● WHAT YOU ARE ASKED TO DO:
Print, exactly as written, every line from the first line of the records below through the line containing "www.ev扑克下载.com (81, 1782)", and nothing further.

+===+

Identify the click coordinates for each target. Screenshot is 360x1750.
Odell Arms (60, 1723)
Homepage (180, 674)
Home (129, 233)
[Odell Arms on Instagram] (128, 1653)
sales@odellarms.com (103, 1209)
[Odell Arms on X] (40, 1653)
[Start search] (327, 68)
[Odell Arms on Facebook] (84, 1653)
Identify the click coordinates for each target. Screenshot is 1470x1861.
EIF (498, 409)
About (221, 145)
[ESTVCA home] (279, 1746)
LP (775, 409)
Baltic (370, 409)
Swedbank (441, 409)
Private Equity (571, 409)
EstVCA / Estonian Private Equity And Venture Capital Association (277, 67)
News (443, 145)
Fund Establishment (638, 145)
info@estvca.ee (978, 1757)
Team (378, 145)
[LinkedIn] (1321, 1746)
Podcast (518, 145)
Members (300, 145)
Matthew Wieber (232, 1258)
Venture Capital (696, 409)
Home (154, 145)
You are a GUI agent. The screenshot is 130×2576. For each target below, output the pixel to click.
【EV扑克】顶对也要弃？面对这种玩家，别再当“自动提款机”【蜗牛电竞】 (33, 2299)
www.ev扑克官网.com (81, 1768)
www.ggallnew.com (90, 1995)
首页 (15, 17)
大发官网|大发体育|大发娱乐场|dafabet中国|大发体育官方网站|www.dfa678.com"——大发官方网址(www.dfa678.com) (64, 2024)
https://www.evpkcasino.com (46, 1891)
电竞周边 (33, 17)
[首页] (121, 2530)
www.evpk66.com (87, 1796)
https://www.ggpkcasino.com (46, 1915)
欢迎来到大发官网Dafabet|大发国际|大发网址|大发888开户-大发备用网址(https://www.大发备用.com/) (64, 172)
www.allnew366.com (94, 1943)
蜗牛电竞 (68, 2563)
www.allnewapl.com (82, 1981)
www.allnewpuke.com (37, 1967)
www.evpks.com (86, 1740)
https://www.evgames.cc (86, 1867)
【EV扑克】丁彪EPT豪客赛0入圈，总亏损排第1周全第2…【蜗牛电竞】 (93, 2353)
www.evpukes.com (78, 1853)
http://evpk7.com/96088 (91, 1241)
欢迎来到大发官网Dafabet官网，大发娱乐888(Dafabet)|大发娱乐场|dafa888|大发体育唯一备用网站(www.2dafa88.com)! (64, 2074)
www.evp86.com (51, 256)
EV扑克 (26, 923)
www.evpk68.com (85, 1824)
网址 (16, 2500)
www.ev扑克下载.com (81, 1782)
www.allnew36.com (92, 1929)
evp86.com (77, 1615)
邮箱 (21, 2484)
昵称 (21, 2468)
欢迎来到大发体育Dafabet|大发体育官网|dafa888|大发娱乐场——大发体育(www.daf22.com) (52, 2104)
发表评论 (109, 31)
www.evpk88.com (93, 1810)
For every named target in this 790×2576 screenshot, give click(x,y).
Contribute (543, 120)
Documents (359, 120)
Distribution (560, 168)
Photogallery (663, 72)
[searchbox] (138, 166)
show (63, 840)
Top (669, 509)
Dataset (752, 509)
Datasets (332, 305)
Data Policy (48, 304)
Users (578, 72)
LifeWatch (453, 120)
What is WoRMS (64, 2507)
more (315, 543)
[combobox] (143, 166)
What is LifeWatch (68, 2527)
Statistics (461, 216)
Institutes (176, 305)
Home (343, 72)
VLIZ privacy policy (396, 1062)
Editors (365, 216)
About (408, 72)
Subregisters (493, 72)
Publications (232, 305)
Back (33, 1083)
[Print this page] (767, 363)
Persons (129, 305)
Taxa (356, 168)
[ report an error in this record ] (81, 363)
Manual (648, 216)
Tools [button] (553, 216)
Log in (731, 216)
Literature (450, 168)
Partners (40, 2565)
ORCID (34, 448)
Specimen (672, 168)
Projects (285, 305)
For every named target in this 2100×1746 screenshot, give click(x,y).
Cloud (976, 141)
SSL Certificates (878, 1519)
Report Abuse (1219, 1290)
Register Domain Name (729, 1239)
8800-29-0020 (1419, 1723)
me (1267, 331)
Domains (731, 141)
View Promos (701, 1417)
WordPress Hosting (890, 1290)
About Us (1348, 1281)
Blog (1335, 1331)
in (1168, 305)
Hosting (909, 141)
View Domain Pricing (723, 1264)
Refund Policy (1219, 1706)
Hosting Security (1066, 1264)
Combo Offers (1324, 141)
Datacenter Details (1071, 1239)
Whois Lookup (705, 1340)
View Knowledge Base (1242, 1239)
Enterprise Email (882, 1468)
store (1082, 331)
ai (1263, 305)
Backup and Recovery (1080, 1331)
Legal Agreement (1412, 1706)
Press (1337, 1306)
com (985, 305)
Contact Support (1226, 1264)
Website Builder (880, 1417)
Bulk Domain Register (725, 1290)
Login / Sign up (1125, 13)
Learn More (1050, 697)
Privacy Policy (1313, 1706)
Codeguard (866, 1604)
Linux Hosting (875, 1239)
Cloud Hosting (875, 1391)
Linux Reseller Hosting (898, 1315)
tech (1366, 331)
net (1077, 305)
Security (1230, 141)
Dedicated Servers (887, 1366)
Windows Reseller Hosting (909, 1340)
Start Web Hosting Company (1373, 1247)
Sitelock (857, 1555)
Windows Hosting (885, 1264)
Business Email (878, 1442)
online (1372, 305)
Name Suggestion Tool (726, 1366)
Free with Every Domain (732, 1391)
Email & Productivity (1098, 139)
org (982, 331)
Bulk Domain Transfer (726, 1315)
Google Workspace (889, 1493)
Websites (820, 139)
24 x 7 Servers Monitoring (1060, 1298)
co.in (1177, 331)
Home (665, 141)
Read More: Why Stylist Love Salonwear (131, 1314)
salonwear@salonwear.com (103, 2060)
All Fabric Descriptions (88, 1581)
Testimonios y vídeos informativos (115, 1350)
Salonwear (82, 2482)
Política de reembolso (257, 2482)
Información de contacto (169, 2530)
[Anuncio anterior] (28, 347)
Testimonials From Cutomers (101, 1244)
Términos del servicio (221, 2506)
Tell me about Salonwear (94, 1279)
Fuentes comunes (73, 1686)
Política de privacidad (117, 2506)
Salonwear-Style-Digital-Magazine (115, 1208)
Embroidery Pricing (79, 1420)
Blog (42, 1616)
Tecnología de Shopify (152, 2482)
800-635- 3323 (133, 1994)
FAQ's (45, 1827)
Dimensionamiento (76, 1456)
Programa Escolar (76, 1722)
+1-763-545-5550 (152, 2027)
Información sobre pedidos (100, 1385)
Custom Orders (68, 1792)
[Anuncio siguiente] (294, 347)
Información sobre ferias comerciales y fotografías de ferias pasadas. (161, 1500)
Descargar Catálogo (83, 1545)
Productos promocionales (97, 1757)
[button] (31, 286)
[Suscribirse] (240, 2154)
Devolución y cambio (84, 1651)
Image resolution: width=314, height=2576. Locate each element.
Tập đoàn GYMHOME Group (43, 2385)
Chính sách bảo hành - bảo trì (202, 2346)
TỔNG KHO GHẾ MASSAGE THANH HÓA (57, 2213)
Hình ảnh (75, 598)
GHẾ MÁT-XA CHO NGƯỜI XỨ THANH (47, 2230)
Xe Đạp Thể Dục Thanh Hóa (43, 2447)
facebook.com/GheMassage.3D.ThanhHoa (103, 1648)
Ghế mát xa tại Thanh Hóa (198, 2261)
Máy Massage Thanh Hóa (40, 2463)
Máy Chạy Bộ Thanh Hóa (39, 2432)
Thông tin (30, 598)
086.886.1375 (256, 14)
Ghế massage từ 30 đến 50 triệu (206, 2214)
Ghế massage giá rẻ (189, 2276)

+===+

● OUTPUT OF THE EXERCISE:
Identify the click coordinates for each target. Screenshot is 360x1750.
Odell Arms (60, 1723)
Homepage (180, 674)
Home (129, 233)
[Odell Arms on Instagram] (128, 1653)
sales@odellarms.com (103, 1209)
[Odell Arms on X] (40, 1653)
[Start search] (327, 68)
[Odell Arms on Facebook] (84, 1653)
Identify the click coordinates for each target. Screenshot is 1470x1861.
EIF (498, 409)
About (221, 145)
[ESTVCA home] (279, 1746)
LP (775, 409)
Baltic (370, 409)
Swedbank (441, 409)
Private Equity (571, 409)
EstVCA / Estonian Private Equity And Venture Capital Association (277, 67)
News (443, 145)
Fund Establishment (638, 145)
info@estvca.ee (978, 1757)
Team (378, 145)
[LinkedIn] (1321, 1746)
Podcast (518, 145)
Members (300, 145)
Matthew Wieber (232, 1258)
Venture Capital (696, 409)
Home (154, 145)
You are a GUI agent. The screenshot is 130×2576. For each target below, output the pixel to click.
【EV扑克】顶对也要弃？面对这种玩家，别再当“自动提款机”【蜗牛电竞】 (33, 2299)
www.ev扑克官网.com (81, 1768)
www.ggallnew.com (90, 1995)
首页 (15, 17)
大发官网|大发体育|大发娱乐场|dafabet中国|大发体育官方网站|www.dfa678.com"——大发官方网址(www.dfa678.com) (64, 2024)
https://www.evpkcasino.com (46, 1891)
电竞周边 (33, 17)
[首页] (121, 2530)
www.evpk66.com (87, 1796)
https://www.ggpkcasino.com (46, 1915)
欢迎来到大发官网Dafabet|大发国际|大发网址|大发888开户-大发备用网址(https://www.大发备用.com/) (64, 172)
www.allnew366.com (94, 1943)
蜗牛电竞 (68, 2563)
www.allnewapl.com (82, 1981)
www.allnewpuke.com (37, 1967)
www.evpks.com (86, 1740)
https://www.evgames.cc (86, 1867)
【EV扑克】丁彪EPT豪客赛0入圈，总亏损排第1周全第2…【蜗牛电竞】 (93, 2353)
www.evpukes.com (78, 1853)
http://evpk7.com/96088 (91, 1241)
欢迎来到大发官网Dafabet官网，大发娱乐888(Dafabet)|大发娱乐场|dafa888|大发体育唯一备用网站(www.2dafa88.com)! (64, 2074)
www.evp86.com (51, 256)
EV扑克 (26, 923)
www.evpk68.com (85, 1824)
网址 (16, 2500)
www.ev扑克下载.com (81, 1782)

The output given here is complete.